TO DO » In the records below, rewrite the lines from the line with "Click the reboot warning message text" up to and including the line with "Click the thumbs" as a Markdown table with the columns Row and Record line, numbering the rows and leaving out blank lines.

[Source data]
* * *

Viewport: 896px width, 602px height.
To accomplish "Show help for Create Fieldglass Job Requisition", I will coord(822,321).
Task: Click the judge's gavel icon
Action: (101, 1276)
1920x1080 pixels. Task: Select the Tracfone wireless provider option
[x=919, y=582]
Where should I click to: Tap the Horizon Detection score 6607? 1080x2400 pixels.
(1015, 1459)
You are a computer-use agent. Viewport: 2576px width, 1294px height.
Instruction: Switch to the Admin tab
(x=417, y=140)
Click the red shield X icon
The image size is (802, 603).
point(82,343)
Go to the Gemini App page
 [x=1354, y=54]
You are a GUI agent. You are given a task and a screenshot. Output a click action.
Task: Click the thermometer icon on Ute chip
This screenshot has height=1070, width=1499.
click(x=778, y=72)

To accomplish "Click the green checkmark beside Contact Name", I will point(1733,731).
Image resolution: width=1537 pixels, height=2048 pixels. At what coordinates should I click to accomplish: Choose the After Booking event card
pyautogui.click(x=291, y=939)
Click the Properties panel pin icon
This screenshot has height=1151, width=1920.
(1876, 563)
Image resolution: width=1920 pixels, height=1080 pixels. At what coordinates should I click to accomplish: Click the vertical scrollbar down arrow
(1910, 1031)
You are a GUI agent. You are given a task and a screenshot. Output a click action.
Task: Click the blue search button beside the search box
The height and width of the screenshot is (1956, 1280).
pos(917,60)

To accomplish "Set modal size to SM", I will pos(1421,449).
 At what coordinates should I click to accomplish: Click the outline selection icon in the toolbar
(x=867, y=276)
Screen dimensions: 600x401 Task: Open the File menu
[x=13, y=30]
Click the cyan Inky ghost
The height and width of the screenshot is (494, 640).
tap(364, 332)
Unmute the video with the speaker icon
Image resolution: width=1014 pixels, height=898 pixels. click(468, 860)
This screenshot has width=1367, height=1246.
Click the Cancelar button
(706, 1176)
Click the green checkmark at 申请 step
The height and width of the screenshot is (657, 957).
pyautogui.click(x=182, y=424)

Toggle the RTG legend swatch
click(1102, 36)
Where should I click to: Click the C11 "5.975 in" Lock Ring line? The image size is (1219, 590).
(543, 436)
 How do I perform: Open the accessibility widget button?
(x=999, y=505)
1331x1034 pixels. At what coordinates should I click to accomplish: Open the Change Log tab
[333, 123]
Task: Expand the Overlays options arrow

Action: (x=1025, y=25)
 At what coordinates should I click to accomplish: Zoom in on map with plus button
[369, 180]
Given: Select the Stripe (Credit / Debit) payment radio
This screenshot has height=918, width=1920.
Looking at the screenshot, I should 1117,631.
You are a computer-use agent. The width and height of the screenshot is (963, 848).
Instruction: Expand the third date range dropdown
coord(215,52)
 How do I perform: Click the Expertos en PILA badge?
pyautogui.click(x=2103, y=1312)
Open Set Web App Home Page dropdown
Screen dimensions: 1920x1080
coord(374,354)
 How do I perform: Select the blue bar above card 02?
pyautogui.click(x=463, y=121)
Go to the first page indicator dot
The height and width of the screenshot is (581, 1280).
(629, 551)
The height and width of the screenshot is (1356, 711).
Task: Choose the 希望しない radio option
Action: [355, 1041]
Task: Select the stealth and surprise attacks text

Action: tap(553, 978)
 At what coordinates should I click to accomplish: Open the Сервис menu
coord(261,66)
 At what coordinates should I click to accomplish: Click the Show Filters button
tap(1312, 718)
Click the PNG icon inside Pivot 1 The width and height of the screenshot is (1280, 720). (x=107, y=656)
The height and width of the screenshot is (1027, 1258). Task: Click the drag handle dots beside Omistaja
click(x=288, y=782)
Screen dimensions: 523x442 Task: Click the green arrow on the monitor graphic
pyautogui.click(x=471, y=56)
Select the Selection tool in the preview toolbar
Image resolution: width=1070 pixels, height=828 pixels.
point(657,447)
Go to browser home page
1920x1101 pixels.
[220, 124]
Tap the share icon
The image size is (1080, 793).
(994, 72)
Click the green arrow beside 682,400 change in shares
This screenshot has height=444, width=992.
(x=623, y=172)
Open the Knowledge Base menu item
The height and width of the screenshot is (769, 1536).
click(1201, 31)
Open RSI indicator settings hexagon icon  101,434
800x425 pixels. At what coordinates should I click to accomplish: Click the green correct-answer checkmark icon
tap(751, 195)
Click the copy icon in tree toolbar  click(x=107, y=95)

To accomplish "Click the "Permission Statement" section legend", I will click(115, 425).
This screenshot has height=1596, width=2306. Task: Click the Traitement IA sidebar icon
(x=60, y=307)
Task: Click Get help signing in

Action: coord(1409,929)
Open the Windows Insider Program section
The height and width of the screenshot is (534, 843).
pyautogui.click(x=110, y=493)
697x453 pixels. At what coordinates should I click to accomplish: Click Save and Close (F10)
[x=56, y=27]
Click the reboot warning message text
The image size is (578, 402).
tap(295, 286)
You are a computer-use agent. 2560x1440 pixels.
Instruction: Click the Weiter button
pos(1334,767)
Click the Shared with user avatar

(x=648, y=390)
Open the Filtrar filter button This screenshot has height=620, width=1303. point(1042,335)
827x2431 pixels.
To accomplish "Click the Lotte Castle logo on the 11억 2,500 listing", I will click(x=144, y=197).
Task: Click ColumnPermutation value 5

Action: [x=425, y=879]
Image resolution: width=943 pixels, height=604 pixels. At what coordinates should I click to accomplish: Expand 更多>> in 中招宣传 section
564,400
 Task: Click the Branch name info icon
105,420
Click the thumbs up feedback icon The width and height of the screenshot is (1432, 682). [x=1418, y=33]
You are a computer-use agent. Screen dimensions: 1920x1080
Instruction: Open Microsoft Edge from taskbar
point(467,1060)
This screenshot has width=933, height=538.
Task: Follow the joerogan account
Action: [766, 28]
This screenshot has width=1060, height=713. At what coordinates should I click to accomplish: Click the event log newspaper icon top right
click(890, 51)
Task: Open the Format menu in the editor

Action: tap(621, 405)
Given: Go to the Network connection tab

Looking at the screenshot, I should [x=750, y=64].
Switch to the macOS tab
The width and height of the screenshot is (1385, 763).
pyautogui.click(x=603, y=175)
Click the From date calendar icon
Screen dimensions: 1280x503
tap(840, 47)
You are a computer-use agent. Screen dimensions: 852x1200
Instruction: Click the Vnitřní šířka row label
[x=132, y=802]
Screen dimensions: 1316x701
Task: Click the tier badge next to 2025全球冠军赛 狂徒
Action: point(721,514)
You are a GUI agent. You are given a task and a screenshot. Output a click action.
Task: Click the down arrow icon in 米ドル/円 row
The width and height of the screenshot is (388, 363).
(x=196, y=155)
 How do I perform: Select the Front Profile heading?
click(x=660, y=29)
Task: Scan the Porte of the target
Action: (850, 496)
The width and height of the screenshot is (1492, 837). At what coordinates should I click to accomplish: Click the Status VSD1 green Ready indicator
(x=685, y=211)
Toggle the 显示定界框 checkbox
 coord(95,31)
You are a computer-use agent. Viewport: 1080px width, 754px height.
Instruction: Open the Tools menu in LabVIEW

* * *

TASK RESULT »
| Row | Record line |
|---|---|
| 1 | Click the reboot warning message text |
| 2 | The image size is (578, 402). |
| 3 | tap(295, 286) |
| 4 | You are a computer-use agent. 2560x1440 pixels. |
| 5 | Instruction: Click the Weiter button |
| 6 | pos(1334,767) |
| 7 | Click the Shared with user avatar |
| 8 | (x=648, y=390) |
| 9 | Open the Filtrar filter button This screenshot has height=620, width=1303. point(1042,335) |
| 10 | 827x2431 pixels. |
| 11 | To accomplish "Click the Lotte Castle logo on the 11억 2,500 listing", I will click(x=144, y=197). |
| 12 | Task: Click ColumnPermutation value 5 |
| 13 | Action: [x=425, y=879] |
| 14 | Image resolution: width=943 pixels, height=604 pixels. At what coordinates should I click to accomplish: Expand 更多>> in 中招宣传 section |
| 15 | 564,400 |
| 16 |  Task: Click the Branch name info icon |
| 17 | 105,420 |
| 18 | Click the thumbs up feedback icon The width and height of the screenshot is (1432, 682). [x=1418, y=33] |